Si diceva della Lettonia, che ha eroicamente mantenuto il peg (cambio agganciato) all’euro, praticando feroci tagli fiscali e deflazione salariale per recuperare competitività, anche per proteggere i creditori che avevano erogato prestiti in valute forti (euro, franchi svizzeri) ai propri residenti. Lo scorso anno il Pil lettone è rimbalzato del 5 per cento, dopo essersi schiantato del 24 per cento nel biennio precedente, però. E così siamo a replicare l'”effetto Argentina”, ma dal versante opposto: quello di un paese che non solo non intende ripudiare il proprio debito, ma sanguina copiosamente per mantenere il cambio fisso con la propria valuta di riferimento, in questo caso l’euro. Al vertice artico di questo weekend, quindi il premier lettone (anch’egli quarantenne come il padrone di casa finnico) è stato accolto come una star e di conseguenza si è sentito in diritto-dovere di dispensare le proprie ricette vincenti. Che però tali non sono.

Oltre alla problematicità di prendere a modello per un’area di mezzo miliardo di persone un piccolo paese di 2 milioni di anime (lo stesso passatempo pare accada negli Usa con il boom petrolifero del piccolo North Dakota, che qualche buontempone ha già elevato a modello nazionale), quello che si omette di segnalare è che la Lettonia, negli ultimi due anni, ha perso un decimo della propria popolazione attiva (centoventimila persone) per emigrazione, una formidabile valvola di sfogo per le economie depresse. Malgrado ciò, il tasso di disoccupazione lettone è oggi all’11,8 per cento, dal massimo del 17,3 per cento di marzo 2010, con un elevato numero di scoraggiati e di lavoratori part-time per impossibilità a trovare occupazione a tempo pieno. Il tutto tacendo, come detto, del buco di Pil reale che persiste tutt’oggi, malgrado il rimbalzo in larga misura “ottico” dello scorso anno.

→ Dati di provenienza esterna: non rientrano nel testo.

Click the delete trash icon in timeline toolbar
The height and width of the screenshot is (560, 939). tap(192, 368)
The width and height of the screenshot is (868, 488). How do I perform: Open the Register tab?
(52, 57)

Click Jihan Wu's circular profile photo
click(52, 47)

Ma esiste anche uno studio del think tank statunitense Center for Economic and Policy Research che mostra che la “svolta” lettone si è manifestata grazie a dinamiche che sconfessano la vulgata della “deflazione interna” tanto cara agli euro-falchi. La feroce stretta fiscale ha causato un crollo del gettito, ed alla fine il rapporto deficit-Pil, a fine 2010 era ancora un vistoso 7,5 per cento. Quello che è cambiato realmente è stato uno shock inflazionistico che, in costanza di tassi d’interesse nominali, ha abbattuto i tassi reali e iniettato stimolo nell’economia. Di fatto, quindi, e pur in presenza del peg all’euro, la politica monetaria lettone è divenuta espansiva, riavviando la crescita.

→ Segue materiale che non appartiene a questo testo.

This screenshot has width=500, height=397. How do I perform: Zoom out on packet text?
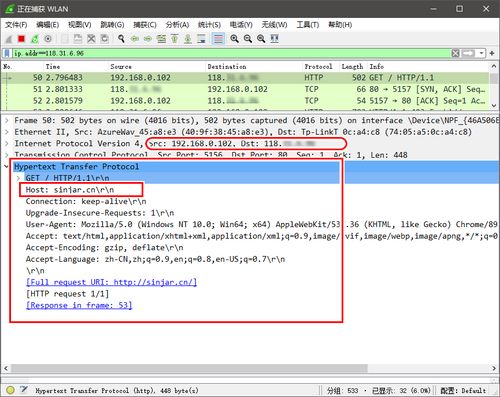[248, 39]
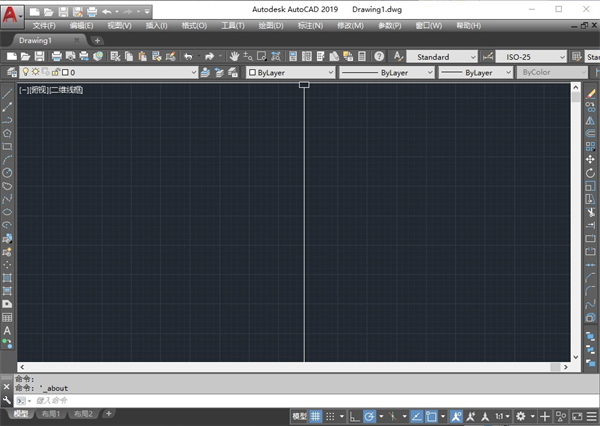Image resolution: width=600 pixels, height=426 pixels.
Task: Select the Move tool in right toolbar
Action: tap(591, 159)
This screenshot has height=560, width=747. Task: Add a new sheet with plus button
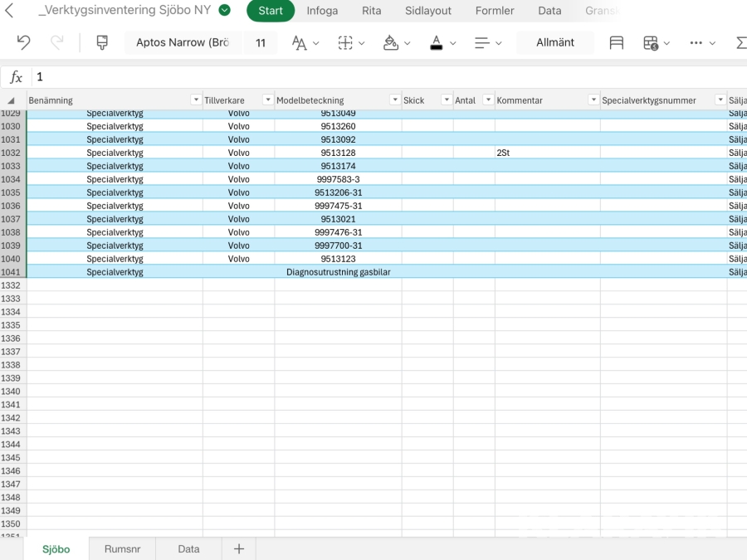pyautogui.click(x=239, y=548)
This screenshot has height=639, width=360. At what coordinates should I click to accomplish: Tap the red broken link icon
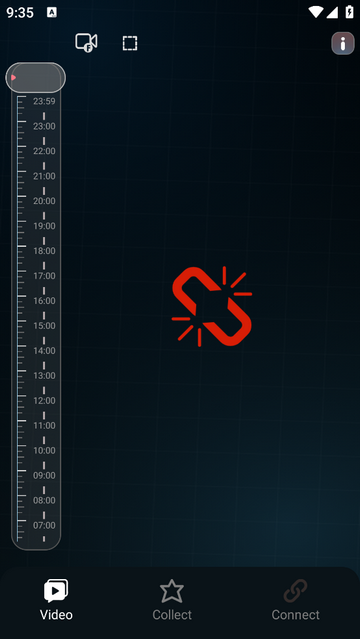pyautogui.click(x=212, y=306)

Un successo la “svalutazione interna” della Lettonia, quindi? No, né successo né (soprattutto) svalutazione interna. Ma per la Ue e i suoi Stranamore la missione è compiuta. Ancora una volta, ragionare secondo una logica di “scatola nera” senza analizzare quello che può effettivamente essere successo, si rivela la scorciatoia migliore per non capire.